而且一声比一声的音调高,像是带着点挑衅和嘲讽。
江轶顿觉脸上挂不住,一下子火了:
“你有病啊,不会说人话?”
对于江轶这种脸皮薄的人来说,有一种下意识解决尴尬的办法——那就是生气。
用一种更强烈的情绪来掩饰那种无地自容的感觉。
俗称恼羞成怒。
贺天圻知道他生气,可他就是想激江轶一下。
谁让江轶早上对自己那么绝情?
他略施小惩怎么了?
“一声猫叫至于把你吓成那样吗?难不成是做了什么亏心事?”
“我还以为是哪里来的小偷,一转过身来却没想到是你。”贺天圻故意这么说。
江轶压根不信他的鬼话。
他就不信贺天圻能认不出那是他。
他有点想离开这个地方。
贺天圻盯了他好几秒,见他一直沉默不说话,于是叹了一口气:
“你就不会说软话,宁愿僵着也不说。”
“心里有什么想法也都不告诉我。”
“我知道你肯定是趁没人才往我房间里看的,我也知道你肯定不想让我知道,要是我直接叫你的名字,你不是更尴尬吗?”贺天圻为自己解释道。
江轶知道他说的在理,但还是扭头就走。
贺天圻心里默默念叨了几个字:
啧啧啧,冷暴力。
但他哪能让江轶就这么走了,于是他跟在江轶后边,像是故意气江轶似的,在江轶耳边不断重复几个字:
“喵喵喵喵喵啊,喵喵喵喵喵啊。
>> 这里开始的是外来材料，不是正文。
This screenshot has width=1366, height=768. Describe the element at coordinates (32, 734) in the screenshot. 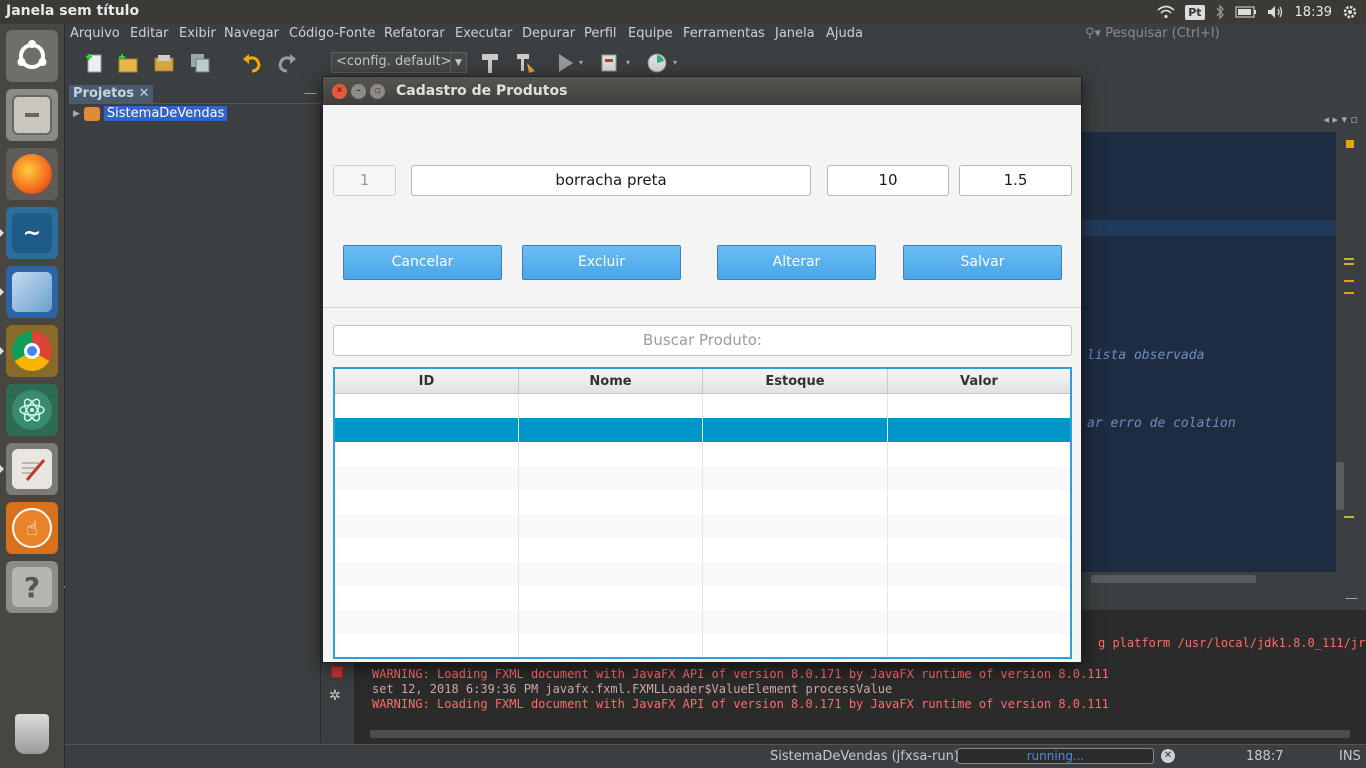

I see `trash-launcher` at that location.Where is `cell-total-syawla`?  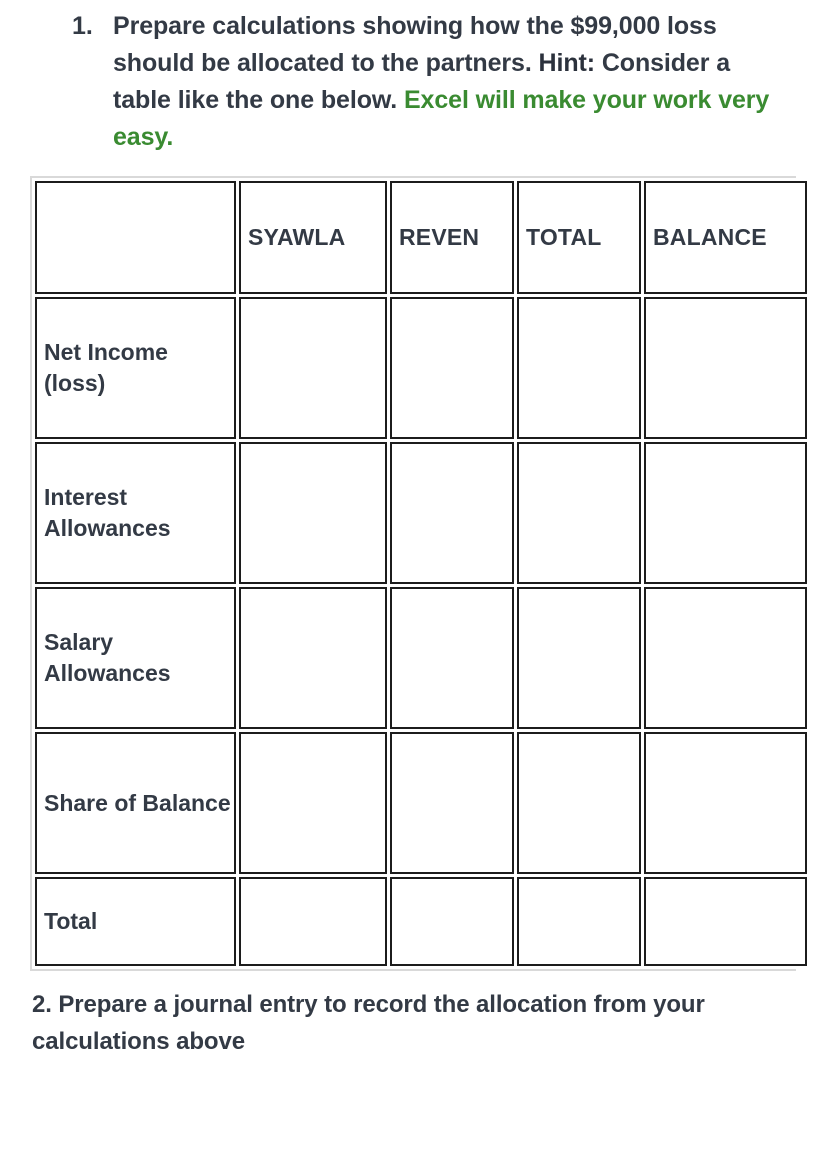 cell-total-syawla is located at coordinates (313, 922).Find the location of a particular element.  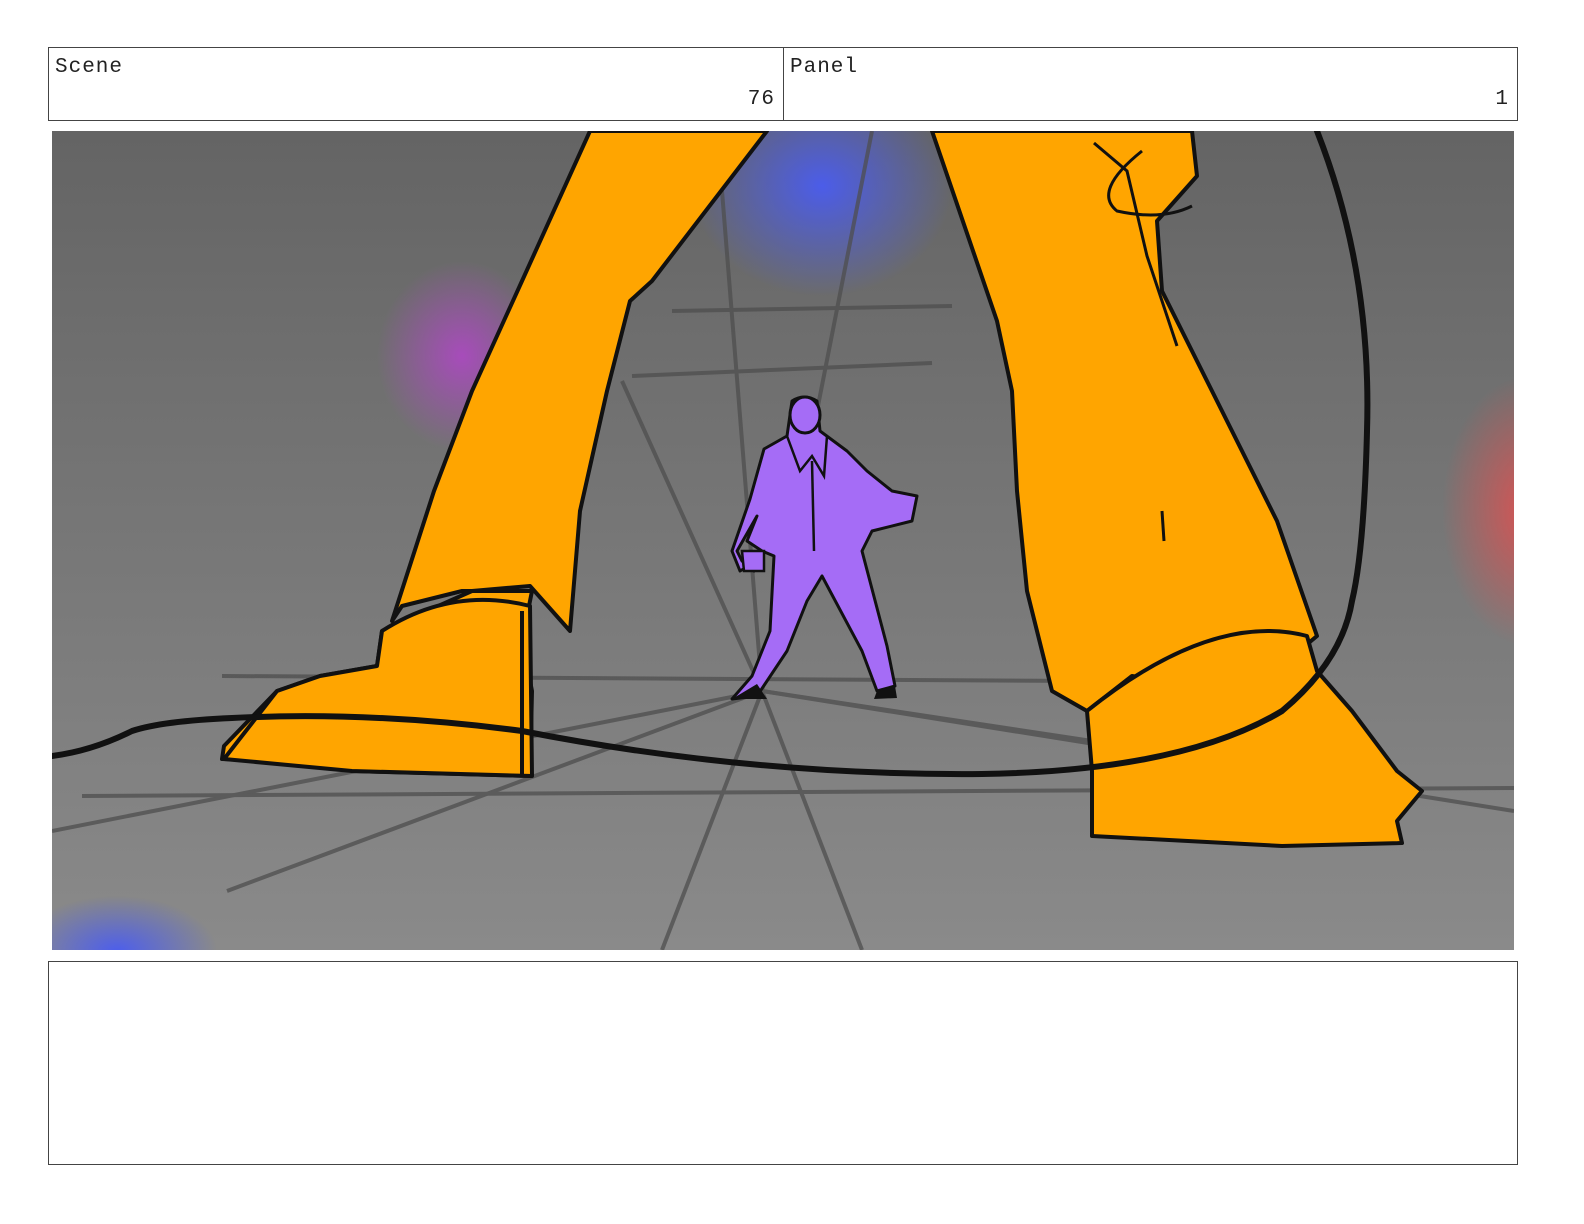

figure-left-hand is located at coordinates (753, 561).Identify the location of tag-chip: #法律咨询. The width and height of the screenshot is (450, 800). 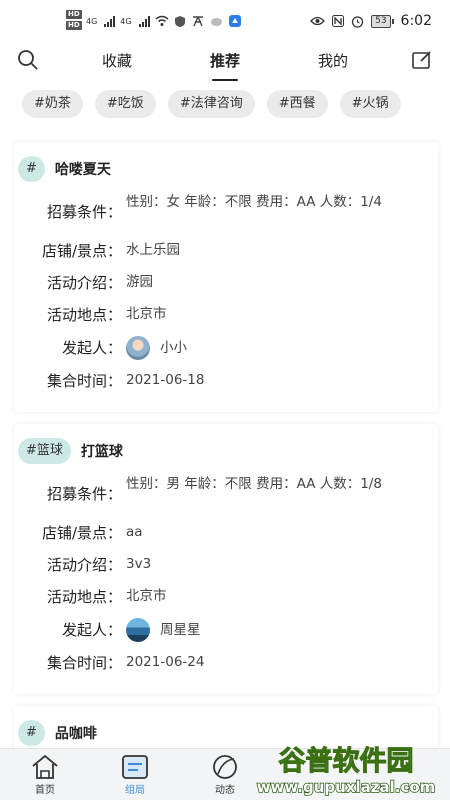
(211, 104).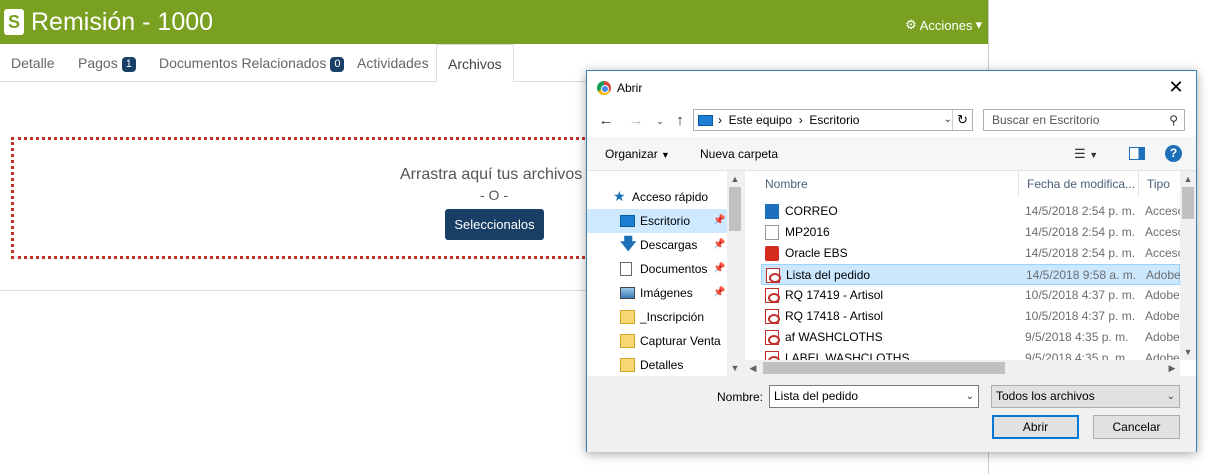  I want to click on nav-item-acceso-rapido: ★ Acceso rápido, so click(657, 197).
”
江轶不由攥紧了拳头。
贺天圻这个犯贱劲儿,有的时候真让人搓火!
就在他爆发的同一瞬间,贺天圻也伸手拉住了他的胳膊:
“你踏马有完没完!”
“没完。”贺天圻抓住他的胳膊说。
“你!”
“你怎么这么凶?”贺天圻无辜地反问。
紧接着他继续说:
“又不是我要跟你说话,是它要跟你说话。”
江轶根本不知道贺天圻口中所说的那个“它”是谁,正感觉莫名其妙,就看见贺天圻从口袋里掏出一只猫。
没错,确实是一只猫。
江轶看了好几眼才确认自己没看错。
那小猫不大一点点,身体小得能正好窝在贺天圻的手心里。
江轶的眼睛不由睁大了,气焰也不知不觉也小了下去。
小猫被贺天圻掏出来以后,就一直用细弱的声音连声叫着。
贺天圻把小猫捧到他眼前:
“来你好好听听,它是不是说的喵喵喵喵喵啊,喵喵喵喵喵啊。”
“……”
江轶根本无言以对。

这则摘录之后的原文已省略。